Is Britain’s ban on foie gras imports the bright side of Brexit or more hypocrisy?

 

Make no mistake, foie gras is barbaric and like any food where animals are exploited, should not be on our menus. The news that the UK is moving closer to a ban on its import, bolstering the ban on its domestic production, is wonderful, but it does somewhat highlight certain hypocrisies.

Foie gras, that delicacy of horrors, made from the engorged livers of force-fed ducks or geese. It is a huge animal welfare concern and its production has been banned in the UK since 2006 on the grounds that it causes “an animal to suffer unnecessarily” thereby making its production a criminal offence. While single-issue welfare causes always sidestep the deeper issue - that being the necessity to abolish all animal exploitation regardless of how they are treated - no one would deny that a ban is necessary.

Unfortunately, foie gras has remained on the menus of posh British restaurants due to loopholes that allow its import, the result of contradictory legislation from the European Union. But of course, the bright side of Brexit means a removal of the influence of the EU on UK laws concerning trade, and so the Conservatives and Brexiteers are chalking this one up as a win.

A post out today on the Veganuary Instagram sums up the news:

“With Brexit leaving the Government free to control UK imports, Britain is set to ban foie gras completely. British farmers are already banned from producing the expensive pâté, which is made by force-feeding ducks or geese until their liver swells to ten times the normal volume. But shops and restaurants can currently continue to import it under rules still in force from the UK's membership of the EU.⁠

“However, Ministers are now poised to take advantage of Brexit by blocking imports. Sources said this week that Lord Goldsmith, the Animal Welfare Minister, is determined to implement the ban 'in the next few months'.”
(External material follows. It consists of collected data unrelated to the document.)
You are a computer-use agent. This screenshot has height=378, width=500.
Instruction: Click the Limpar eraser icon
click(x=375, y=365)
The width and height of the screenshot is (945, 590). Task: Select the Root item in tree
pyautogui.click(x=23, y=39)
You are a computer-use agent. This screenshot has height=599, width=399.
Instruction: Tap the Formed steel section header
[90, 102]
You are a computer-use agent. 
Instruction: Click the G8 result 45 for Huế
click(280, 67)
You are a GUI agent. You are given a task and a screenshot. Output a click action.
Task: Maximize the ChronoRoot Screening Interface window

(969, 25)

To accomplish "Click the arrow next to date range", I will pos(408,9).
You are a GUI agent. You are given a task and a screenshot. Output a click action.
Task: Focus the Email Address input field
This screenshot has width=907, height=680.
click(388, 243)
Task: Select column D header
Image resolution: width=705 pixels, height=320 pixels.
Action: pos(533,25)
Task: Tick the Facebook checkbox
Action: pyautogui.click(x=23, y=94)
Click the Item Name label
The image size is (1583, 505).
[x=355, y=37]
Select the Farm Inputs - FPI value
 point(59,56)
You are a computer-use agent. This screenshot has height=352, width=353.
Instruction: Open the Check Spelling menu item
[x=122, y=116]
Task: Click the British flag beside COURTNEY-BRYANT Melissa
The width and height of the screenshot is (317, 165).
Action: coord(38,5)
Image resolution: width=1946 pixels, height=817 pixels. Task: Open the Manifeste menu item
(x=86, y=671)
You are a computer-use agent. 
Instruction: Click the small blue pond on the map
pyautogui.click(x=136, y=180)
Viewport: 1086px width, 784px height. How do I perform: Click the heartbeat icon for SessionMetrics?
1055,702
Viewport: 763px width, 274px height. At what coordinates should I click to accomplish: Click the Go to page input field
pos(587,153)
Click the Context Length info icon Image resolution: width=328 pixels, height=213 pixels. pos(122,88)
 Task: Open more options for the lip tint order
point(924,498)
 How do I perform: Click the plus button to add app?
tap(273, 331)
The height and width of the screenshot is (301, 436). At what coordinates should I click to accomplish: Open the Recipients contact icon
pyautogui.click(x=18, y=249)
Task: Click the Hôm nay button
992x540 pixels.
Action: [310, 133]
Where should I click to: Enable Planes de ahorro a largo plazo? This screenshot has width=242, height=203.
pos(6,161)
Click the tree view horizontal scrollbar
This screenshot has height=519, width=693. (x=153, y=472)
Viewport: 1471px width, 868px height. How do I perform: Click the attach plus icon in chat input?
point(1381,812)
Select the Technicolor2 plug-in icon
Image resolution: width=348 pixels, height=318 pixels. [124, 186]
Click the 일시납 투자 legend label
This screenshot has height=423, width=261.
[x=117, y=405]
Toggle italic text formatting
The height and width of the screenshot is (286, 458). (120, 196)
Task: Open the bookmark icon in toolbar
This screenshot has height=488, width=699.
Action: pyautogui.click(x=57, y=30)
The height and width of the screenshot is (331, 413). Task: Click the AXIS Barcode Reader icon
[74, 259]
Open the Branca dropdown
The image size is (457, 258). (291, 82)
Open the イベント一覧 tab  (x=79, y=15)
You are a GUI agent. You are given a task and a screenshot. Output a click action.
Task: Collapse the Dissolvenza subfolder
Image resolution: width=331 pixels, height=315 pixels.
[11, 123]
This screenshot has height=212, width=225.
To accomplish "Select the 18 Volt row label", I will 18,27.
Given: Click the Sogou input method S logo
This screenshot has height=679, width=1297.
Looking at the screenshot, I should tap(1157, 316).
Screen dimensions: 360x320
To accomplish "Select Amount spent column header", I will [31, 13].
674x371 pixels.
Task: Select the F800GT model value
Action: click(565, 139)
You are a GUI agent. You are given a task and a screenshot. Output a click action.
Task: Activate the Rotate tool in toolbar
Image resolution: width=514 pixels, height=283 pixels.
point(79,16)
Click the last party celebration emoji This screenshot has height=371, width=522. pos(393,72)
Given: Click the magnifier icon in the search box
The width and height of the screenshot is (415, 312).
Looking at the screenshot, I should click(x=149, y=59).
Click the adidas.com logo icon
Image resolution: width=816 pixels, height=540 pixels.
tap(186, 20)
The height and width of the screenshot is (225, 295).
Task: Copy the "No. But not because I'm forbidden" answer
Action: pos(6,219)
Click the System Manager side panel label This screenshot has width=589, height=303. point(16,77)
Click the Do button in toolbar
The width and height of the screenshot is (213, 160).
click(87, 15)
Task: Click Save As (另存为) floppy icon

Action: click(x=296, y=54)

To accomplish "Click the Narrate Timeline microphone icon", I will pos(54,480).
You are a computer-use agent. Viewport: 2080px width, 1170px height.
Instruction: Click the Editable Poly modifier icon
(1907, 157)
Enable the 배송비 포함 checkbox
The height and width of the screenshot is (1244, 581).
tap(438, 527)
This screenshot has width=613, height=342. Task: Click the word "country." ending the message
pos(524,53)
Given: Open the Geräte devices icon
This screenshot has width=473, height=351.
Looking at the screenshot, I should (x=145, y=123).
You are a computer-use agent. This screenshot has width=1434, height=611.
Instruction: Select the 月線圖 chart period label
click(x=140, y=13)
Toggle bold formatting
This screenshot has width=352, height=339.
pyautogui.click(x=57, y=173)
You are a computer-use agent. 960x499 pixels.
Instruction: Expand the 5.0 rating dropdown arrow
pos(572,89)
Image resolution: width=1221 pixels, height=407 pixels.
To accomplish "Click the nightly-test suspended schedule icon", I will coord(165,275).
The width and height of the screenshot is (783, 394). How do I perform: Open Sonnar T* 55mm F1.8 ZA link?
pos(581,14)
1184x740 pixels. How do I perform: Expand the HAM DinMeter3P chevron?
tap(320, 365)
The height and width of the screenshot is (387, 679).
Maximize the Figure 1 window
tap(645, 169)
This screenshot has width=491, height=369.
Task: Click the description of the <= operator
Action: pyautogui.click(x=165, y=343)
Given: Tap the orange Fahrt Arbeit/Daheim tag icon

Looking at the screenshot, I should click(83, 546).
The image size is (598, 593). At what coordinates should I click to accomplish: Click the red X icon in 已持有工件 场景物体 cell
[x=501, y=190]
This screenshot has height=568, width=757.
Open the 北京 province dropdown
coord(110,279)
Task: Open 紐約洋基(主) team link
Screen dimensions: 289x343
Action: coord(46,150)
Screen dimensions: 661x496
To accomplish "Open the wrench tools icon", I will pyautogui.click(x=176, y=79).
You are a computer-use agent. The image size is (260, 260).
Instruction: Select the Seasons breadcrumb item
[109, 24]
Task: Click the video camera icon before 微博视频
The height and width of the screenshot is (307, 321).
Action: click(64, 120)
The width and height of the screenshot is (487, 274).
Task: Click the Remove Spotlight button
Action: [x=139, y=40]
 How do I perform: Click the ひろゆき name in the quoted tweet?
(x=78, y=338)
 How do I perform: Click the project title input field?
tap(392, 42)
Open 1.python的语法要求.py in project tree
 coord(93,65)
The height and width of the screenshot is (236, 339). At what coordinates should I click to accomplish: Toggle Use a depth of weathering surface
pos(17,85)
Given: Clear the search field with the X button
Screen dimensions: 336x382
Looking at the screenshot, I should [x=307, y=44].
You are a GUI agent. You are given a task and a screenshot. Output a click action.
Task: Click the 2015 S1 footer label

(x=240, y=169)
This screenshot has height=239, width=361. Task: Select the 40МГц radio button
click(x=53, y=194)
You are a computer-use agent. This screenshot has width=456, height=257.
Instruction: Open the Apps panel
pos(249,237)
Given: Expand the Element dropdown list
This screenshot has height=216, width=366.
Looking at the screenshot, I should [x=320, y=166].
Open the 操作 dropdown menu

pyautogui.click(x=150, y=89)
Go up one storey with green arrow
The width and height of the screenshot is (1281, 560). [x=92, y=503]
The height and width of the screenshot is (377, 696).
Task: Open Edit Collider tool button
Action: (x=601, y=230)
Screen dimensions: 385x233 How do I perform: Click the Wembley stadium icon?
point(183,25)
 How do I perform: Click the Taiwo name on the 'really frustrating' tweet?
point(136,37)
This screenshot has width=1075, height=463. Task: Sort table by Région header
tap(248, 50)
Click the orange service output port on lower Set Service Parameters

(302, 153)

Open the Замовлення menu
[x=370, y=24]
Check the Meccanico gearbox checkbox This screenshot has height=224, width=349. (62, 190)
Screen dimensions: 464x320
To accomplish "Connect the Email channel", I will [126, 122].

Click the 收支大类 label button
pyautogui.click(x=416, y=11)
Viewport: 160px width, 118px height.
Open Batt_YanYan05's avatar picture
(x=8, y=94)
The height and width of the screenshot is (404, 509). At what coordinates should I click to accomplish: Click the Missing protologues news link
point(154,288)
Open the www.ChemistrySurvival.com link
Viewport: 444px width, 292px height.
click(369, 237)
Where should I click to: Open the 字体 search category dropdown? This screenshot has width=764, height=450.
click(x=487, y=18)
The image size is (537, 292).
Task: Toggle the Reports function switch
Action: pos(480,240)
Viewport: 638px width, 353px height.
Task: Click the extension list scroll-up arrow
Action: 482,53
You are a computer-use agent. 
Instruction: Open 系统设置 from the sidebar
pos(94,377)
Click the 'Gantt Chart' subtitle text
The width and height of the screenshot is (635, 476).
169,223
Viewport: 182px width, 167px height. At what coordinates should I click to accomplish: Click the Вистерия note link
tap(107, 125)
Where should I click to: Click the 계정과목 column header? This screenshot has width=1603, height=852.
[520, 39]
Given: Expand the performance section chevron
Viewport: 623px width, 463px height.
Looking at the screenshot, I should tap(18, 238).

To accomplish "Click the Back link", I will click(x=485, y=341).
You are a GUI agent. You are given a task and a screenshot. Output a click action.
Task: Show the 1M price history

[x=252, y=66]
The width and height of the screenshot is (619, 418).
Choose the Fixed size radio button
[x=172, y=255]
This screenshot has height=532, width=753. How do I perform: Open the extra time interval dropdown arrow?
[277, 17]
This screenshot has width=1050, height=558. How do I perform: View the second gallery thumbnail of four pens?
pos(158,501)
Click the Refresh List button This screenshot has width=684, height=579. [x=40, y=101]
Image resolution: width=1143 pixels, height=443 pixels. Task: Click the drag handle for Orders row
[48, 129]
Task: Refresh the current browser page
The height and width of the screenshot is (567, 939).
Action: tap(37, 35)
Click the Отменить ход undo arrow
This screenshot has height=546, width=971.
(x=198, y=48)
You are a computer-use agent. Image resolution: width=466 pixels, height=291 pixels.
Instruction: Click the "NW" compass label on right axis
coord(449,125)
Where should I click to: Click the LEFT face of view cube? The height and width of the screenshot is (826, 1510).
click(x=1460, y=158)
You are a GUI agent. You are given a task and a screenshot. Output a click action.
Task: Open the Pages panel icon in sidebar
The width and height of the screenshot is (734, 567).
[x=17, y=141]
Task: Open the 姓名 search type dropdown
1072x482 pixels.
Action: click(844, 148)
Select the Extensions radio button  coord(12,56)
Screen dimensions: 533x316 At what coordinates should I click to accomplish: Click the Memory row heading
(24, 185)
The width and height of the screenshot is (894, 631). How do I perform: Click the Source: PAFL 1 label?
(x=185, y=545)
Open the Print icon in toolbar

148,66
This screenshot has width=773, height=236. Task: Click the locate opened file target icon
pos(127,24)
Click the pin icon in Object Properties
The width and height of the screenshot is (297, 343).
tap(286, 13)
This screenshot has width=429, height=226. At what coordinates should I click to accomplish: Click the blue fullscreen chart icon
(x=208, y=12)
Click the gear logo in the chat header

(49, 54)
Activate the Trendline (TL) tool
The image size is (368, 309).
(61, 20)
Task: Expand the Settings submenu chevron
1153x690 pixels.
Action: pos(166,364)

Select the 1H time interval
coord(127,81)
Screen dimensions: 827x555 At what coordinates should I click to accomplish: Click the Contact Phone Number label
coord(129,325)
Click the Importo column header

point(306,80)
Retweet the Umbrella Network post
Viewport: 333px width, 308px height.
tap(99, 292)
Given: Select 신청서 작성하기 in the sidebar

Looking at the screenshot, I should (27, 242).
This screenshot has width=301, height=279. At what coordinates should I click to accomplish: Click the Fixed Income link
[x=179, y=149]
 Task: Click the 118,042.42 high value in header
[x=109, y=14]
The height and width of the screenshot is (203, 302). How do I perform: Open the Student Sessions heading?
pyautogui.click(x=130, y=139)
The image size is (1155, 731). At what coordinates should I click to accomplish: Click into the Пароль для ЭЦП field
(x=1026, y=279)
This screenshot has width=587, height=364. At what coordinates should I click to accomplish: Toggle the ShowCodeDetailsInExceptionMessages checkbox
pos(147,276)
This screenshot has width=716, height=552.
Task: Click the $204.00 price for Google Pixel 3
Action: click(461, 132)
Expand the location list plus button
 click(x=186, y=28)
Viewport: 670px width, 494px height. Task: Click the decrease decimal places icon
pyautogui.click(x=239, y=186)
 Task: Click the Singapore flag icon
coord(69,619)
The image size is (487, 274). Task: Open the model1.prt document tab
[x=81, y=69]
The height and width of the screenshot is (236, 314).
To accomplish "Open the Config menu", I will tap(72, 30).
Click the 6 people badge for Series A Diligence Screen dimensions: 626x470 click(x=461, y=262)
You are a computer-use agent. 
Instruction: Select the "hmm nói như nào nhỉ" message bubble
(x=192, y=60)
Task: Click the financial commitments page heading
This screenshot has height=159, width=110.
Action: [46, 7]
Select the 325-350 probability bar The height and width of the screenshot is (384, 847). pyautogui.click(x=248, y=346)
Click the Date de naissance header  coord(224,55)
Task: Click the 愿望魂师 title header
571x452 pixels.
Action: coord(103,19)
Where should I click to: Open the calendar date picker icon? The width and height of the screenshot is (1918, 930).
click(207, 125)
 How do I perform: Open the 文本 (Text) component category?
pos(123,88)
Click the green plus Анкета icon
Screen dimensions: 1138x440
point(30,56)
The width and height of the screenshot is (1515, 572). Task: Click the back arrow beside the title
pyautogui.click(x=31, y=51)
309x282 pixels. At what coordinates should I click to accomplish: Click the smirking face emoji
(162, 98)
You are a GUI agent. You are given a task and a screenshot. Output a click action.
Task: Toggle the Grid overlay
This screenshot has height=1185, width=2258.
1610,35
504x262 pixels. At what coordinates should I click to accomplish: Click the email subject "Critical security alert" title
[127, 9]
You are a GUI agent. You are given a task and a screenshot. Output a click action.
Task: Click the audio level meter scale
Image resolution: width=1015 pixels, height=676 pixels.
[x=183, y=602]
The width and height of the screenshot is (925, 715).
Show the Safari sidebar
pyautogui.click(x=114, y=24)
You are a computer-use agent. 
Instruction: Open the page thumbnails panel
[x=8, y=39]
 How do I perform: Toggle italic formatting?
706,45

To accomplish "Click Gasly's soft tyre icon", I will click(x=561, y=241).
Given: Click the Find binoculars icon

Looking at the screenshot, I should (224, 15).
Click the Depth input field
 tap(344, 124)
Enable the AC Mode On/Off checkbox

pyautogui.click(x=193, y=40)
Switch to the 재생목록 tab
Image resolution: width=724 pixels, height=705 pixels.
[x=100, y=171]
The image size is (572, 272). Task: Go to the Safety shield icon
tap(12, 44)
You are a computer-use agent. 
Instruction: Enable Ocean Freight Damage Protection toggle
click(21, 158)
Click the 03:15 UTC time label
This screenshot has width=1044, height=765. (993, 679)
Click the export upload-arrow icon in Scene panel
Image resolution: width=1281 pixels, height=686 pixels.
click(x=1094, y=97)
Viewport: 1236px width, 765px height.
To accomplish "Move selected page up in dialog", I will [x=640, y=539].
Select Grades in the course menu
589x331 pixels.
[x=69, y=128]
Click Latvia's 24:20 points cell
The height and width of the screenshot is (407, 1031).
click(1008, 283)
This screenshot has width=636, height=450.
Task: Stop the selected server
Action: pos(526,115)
Lord Goldsmith has campaigned against foie gras for many years, in all fairness, lobbying Fortnum & Mason in 2013 to remove it from their shelves and congratulating them by saying: “Foie gras is unbearably barbaric. It’s hard to imagine anyone could watch the process and still enjoy eating it.”

Regarding the blocking of imports of foie gras, Goldsmith had alluded to such a move, saying that a separate ban on live animal imports from mainland Europe was “just one of many animal welfare Brexit bonuses to come”.

Politically, it is a happy alignment of Brexiteering and animal concerns for the Conservative government, with Boris Johnson famously having won his premiership on promises of halcyon days following our exit from the EU while simultaneously fuelling fears that voters hold about anything foreign. However, some restaurateurs are predictably unhappy yet actually raise a valid point about society’s hypocrisy.

Speaking to the Evening Standard, Victor Garvey, chef-patron of Michelin-starred Sola in Soho, said: “I think it’s absolutely insane that we are talking about banning foie gras and not battery chicken. This isn’t about cruelty, it’s about f***ing the rich. You want to ban cruelty? Do it full stop. Don’t just ban something because it’s expensive and foreign.”

You want to ban cruelty? Do it full stop. Don’t just ban something because it’s expensive and foreign.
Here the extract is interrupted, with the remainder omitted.